Algorithm to simplify a weighted directed graph of debts

Here is an academic paper which investigates this problem in great detail. There is also some sample code for the different algorithms in Section 8 towards the end.

Verhoeff, T. (2004). Settling multiple debts efficiently : an invitation to computing science. Informatics in Education, 3(1), 105-126.


Simple algorithm

You can find in O(n) how much money who is expecting to get or pay. So you could simply create two lists, one for debit and the other for credit, and then balance the head of the two lists until they are empty. From your first example:

  • Initial state: Debit: (A: 25), Credit: (B: 15, C: 10)
  • First transaction, A:15 -> B: Debit: (A: 10), Credit: (C: 10)
  • Second transaction, A:10 -> C: Debit: (), Credit: ()
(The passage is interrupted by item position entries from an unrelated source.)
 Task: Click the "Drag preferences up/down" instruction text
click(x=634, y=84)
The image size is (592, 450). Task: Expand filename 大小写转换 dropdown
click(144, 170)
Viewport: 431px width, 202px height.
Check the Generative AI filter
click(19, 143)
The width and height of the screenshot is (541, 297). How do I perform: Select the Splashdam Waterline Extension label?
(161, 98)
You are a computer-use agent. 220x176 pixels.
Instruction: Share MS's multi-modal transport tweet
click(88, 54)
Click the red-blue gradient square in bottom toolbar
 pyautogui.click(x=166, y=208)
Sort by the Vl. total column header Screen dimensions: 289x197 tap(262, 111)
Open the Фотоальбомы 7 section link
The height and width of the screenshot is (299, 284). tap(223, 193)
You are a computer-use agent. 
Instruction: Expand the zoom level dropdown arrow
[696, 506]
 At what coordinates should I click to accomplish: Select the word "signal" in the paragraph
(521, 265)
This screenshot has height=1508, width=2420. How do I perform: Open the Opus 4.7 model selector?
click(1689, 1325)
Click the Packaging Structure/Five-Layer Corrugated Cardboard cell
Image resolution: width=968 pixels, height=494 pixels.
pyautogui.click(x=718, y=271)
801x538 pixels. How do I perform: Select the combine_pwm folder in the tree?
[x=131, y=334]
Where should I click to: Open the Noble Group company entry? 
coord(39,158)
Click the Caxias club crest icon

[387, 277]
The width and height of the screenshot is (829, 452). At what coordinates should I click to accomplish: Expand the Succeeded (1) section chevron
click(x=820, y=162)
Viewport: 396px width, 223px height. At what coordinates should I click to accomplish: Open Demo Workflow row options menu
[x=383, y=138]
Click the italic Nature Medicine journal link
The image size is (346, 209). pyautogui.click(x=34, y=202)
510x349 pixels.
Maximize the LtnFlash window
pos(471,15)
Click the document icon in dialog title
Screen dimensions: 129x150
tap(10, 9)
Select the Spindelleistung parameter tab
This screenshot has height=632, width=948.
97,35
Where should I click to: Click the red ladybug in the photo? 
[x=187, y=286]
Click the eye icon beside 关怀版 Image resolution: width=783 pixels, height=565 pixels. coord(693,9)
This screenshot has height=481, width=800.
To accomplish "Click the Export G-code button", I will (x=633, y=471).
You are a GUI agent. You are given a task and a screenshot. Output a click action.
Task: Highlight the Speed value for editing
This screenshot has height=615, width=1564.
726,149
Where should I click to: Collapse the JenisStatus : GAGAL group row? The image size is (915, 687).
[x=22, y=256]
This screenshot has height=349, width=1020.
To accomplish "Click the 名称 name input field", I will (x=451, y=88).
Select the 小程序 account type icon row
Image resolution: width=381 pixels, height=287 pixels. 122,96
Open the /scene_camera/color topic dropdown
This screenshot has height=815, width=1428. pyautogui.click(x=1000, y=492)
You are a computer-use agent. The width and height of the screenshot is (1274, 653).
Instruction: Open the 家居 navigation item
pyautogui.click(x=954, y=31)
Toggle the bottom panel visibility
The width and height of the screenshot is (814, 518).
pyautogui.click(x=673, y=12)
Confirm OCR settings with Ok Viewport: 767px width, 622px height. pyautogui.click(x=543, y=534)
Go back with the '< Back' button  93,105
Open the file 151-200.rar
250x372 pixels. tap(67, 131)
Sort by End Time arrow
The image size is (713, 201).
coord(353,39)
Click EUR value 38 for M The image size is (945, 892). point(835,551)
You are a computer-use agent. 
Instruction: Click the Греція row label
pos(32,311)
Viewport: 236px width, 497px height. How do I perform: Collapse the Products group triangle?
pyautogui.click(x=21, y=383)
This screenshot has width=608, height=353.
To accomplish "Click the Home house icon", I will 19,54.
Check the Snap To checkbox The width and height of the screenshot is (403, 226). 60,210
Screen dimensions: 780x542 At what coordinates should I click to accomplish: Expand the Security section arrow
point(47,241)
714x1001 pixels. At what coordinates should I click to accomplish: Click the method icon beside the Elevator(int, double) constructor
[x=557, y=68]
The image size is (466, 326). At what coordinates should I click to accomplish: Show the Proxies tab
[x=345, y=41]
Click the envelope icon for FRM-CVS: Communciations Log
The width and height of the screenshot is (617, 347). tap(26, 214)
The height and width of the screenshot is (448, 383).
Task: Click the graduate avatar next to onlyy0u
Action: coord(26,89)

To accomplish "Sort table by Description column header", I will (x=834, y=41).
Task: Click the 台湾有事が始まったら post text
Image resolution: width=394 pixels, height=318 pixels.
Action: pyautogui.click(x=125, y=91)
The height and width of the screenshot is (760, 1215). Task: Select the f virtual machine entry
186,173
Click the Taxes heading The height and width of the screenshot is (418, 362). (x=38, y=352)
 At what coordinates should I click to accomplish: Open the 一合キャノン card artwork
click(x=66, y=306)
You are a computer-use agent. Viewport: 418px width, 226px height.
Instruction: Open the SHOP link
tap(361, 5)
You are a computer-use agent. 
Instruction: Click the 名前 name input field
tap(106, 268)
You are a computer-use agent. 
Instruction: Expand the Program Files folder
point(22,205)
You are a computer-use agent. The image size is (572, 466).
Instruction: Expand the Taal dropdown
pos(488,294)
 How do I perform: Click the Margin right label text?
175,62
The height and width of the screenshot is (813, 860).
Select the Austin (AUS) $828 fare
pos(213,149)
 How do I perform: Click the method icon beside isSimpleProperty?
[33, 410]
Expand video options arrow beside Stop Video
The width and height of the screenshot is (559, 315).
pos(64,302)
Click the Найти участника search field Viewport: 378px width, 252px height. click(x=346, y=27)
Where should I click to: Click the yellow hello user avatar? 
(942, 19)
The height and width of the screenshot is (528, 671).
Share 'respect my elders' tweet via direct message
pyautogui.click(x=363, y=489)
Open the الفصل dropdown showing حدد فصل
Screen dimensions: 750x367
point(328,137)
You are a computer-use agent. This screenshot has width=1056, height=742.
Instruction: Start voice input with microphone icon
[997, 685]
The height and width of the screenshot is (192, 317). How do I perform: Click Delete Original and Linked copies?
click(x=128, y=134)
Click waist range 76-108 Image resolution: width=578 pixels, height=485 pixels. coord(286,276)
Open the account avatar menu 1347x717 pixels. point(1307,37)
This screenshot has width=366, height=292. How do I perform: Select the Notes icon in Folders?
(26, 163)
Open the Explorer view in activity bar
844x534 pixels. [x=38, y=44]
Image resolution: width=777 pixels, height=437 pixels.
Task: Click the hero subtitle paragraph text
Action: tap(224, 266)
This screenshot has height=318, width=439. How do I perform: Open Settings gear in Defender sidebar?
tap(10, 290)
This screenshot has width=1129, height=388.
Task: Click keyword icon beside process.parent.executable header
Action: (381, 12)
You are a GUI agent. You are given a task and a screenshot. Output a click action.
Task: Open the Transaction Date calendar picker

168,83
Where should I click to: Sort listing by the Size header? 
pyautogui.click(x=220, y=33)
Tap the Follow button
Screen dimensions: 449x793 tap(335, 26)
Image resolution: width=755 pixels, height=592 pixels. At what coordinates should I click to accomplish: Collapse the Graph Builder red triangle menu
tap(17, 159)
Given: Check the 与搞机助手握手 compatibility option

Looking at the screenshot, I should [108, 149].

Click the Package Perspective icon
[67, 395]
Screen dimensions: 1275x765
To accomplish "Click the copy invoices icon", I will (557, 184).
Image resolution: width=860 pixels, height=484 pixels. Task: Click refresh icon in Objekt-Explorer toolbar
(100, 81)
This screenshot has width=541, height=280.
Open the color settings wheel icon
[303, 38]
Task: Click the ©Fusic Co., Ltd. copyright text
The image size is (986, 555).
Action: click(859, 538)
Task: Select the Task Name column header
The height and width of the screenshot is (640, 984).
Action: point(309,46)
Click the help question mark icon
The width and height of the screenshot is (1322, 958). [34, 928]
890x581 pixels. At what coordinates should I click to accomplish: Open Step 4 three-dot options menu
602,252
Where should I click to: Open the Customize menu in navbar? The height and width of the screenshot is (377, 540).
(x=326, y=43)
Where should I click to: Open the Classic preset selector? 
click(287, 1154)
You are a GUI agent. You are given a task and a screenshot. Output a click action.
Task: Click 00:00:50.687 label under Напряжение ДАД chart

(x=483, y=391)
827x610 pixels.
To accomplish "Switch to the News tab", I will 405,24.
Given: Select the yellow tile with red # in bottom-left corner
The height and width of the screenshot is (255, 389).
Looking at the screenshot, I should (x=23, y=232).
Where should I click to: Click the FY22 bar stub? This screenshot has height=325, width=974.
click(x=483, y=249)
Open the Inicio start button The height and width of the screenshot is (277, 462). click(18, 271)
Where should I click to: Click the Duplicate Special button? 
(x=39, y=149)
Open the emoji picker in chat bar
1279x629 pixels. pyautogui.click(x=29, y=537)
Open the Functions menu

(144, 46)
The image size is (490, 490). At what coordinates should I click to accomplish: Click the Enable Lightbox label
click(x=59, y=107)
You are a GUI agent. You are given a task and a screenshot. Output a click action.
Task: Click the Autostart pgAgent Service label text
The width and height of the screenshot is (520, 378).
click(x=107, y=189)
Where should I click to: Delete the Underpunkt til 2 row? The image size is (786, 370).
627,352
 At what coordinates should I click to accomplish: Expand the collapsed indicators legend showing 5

The transactions define the edges of your graph. For n persons involved, there will be at most n-1 transactions=edges. In the beginning, the total length of both lists is n. In each step, at least one of the lists (debit/credit) gets shorter by one, and in the last both lists disappear at once.

The issue is that, in general, this graph doesn't have to be similar to the original graph, which, as I get your intention, is a requirement. (Is it? There are cases where the optimal solution consists of adding new edges. Imagine A owing B and B owing C the same amount of money, A should pay C directly but this edge is not in the graph of debts.)

Less transactions

If the goal is just to construct an equivalent graph, you could search the creditor and debitor lists (as in the section above) for exact matches, or for cases where the sum of credit matches the debit of one person (or the other way round). Look for bin packing. For other cases you will have no other choice than splitting the flows, but even the simple algorithm above produces a graph which has one fewer edge than there are persons involved -- at most.

EDIT: Thanks to j_random_hacker for pointing out that a solution with less than n-1 edges is possible iff there is a group of persons whose total debts matches the credit of another group of persons: Then, the problem can be split into two subproblems with a total cost of n-2 edges for the transaction graph. Unfortunately, the subset sum problem is NP-hard.

A flow problem?

Perhaps this also can be transformed to a min-cost flow problem. If you want just to simplify your original graph, you construct a flow on it, the edge capacities are the original amounts of debit/credit. The debitors serve as inflow nodes (through a connector node which serves all debitors with edges of capacity that equals their total debt), the creditors are used as outflow nodes (with a similar connector node).

If you want to minimize the number of transactions, you will prefer keeping the "big" transactions and reducing the "small" ones. Hence, the cost of each edge could be modeled as the inverse of the flow on that edge.